In a candid interview on the Eastern Promise podcast, Cambridgeshire and Peterborough Mayor Paul Bristow has revealed a personal ambition that could reshape the future of the Fens: transforming the village of Manea into the heart of a potential “new Fens town”.
Speaking to interviewer Mike Rigby on the show produced by the non-profit Community Interest Company Eastern Promise — which promotes positive messaging and aspiration across the East of England — Bristow described the idea as a thought experiment rather than official policy.
“Why not a new Fens town perhaps based on Manea which is 28 minutes from the Cambridge biomedical campus,” he said. “That’s not policy by the way — that’s just something to go [and think about].”
The comment came in response to Rigby’s questioning how to deliver new housing and development outside the region’s main urban centres of Cambridge and Peterborough.
Rigby posed a hypothetical about designing a new town from scratch: its location, infrastructure access, treatment of cars, integration of green spaces and trees to preserve views, adoption of innovative technologies like those in Swaffham Prior (which has moved the village off oil heating), and crucially, securing a station for walkable rail access.
Bristow agreed on the “power of positivity” and linking elements together to drive progress, rather than repeatedly seeking Treasury funding.
He pointed to upcoming projects like the Fens Reservoir — more than just a water storage site, potentially becoming a tourism and leisure destination — and new agricultural reservoirs in East Cambridgeshire.
These could support growth by addressing water imbalances across the region: too much in the Fens, too little in South Cambridgeshire.

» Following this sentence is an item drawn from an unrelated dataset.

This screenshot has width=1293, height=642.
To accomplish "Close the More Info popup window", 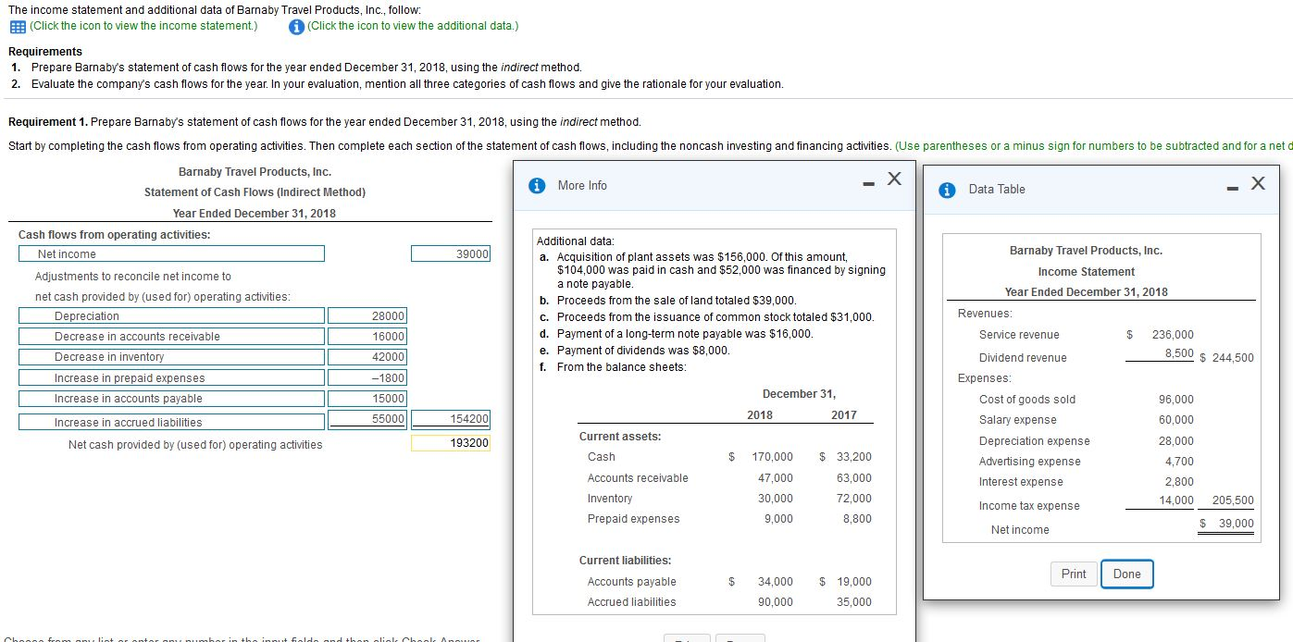I will point(893,179).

Manea’s strategic position on the rail line from Peterborough through March and Whittlesey was central to Bristow’s thinking. With the forthcoming Cambridge South station, journey times to the biomedical campus — a global hub for life sciences — would be remarkably short at 28 minutes.

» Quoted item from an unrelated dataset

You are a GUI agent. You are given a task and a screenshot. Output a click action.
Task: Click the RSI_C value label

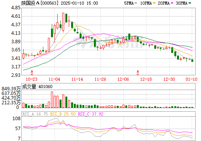pos(91,114)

“A four bedroom home in the centre of Cambridge will cost you a million pounds. It won’t cost you a million pounds in Manea,” Bristow noted.

He argued that building new homes and communities along the line could generate the demand needed to justify rail improvements independently of government funding.
The Ely area capacity enhancement scheme, he said, has a strong business case ratio of 4.8:1 — though currently based on freight — and has waited 21 years for funding.
“Instead of waiting for the government to fund that… the definition of insanity is doing the same thing over and over again expecting different results,” Bristow said. “If we can begin to build new homes and new sort of complexes around some of those stations… we can do that Ely area capacity enhancement ourselves.”
The vision echoes earlier hints from Fenland District Council. When the 120-space car park at Manea station opened in 2023 — providing free parking with disabled bays, cycle shelter, CCTV, and low-energy lighting — then transport portfolio holder Cllr Chris Seaton described it as part of a deliberate long-term strategy.
“We have very intentionally created enough parking capacity to exceed current use of Manea station,” Seaton said at the time.
The facility was designed to serve a catchment of more than 19,000 people across Manea, Doddington, Wimblington, Chatteris, and Welney, aiming to stimulate demand for better rail services and support housing and economic growth in the district.
Bristow’s podcast appearance also touched on other regional opportunities, including excitement over a potential defence cluster in North Huntingdonshire. With increasing government defence budgets, he sees scope to replicate Cambridge’s success in life sciences and technology.
The 40-minute episode is part of Eastern Promise’s series to champion the East of England through open-minded engagement and fresh campaigning voices.
While Bristow was careful to frame the Manea idea as exploratory, it underscores a broader push to spread prosperity from Cambridge’s economic engine to Fenland communities, using rail connectivity, water infrastructure, and innovative planning to unlock affordable housing and jobs.